Stored data entries
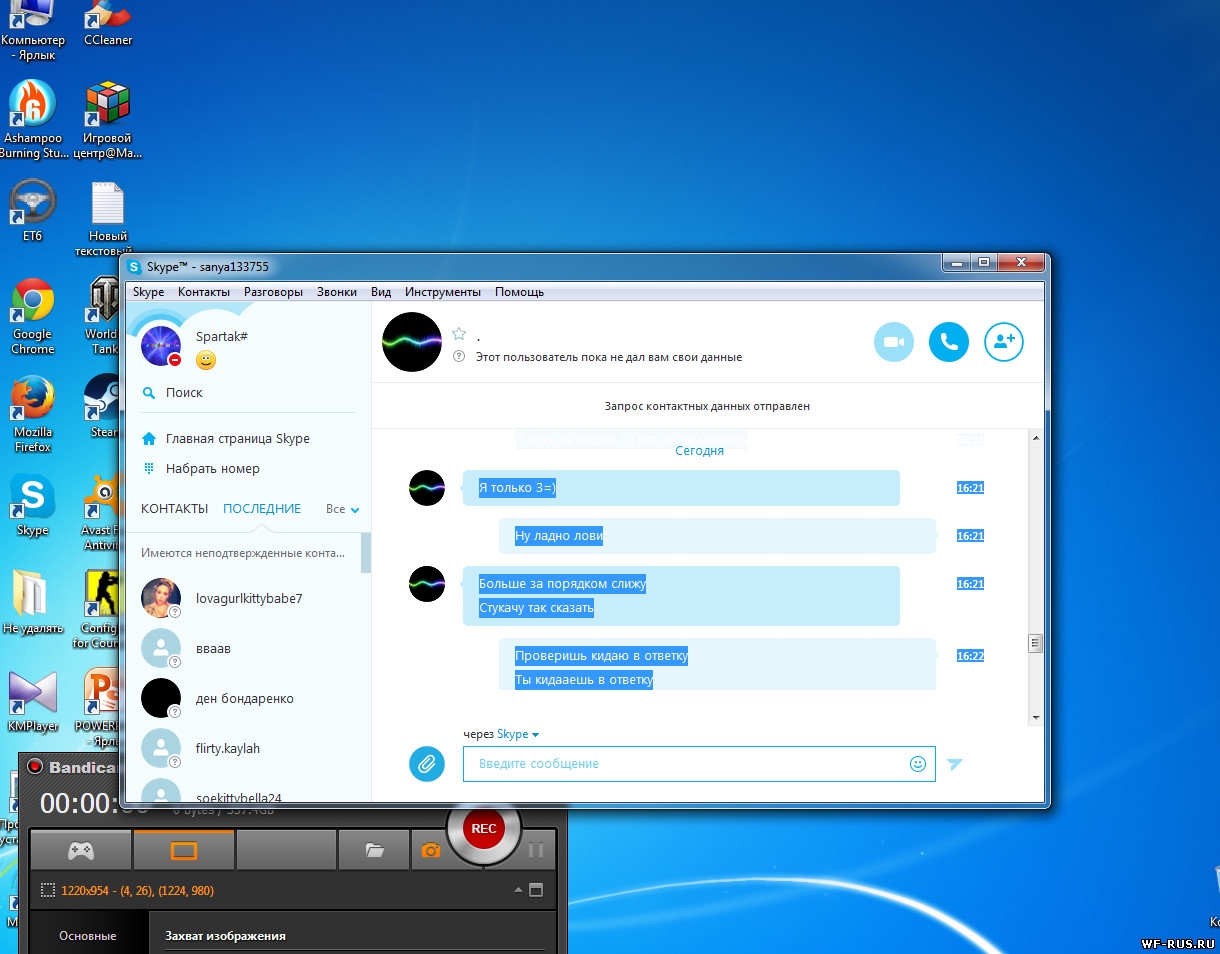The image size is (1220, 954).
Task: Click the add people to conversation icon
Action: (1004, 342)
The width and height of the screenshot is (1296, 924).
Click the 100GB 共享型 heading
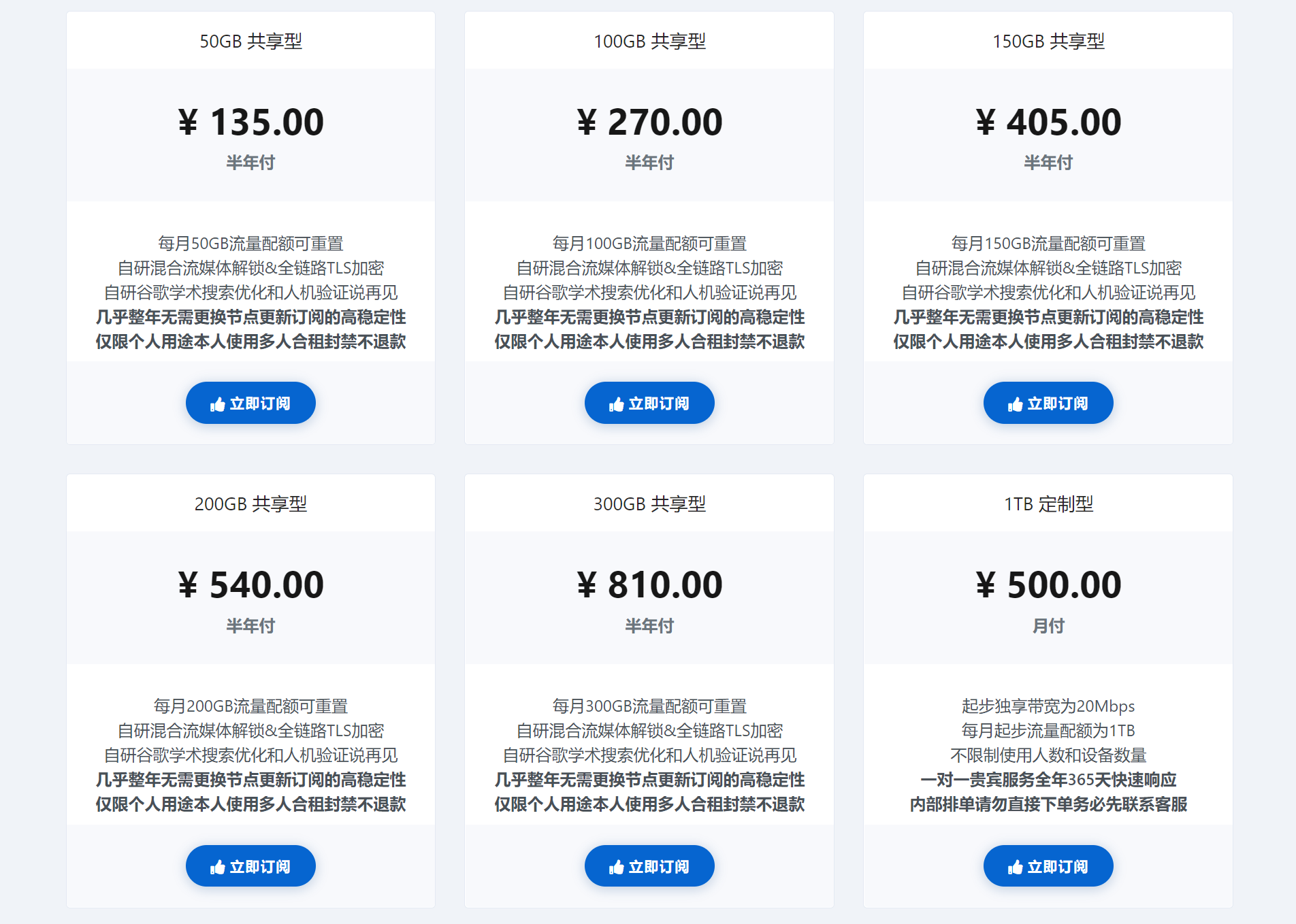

**Work order**
Nothing but the lines from the line holding "The width and" through the last line of the entries above is to be reproduced, exactly and without pictures.

**Result of the exercise**
The width and height of the screenshot is (1296, 924).
Click the 100GB 共享型 heading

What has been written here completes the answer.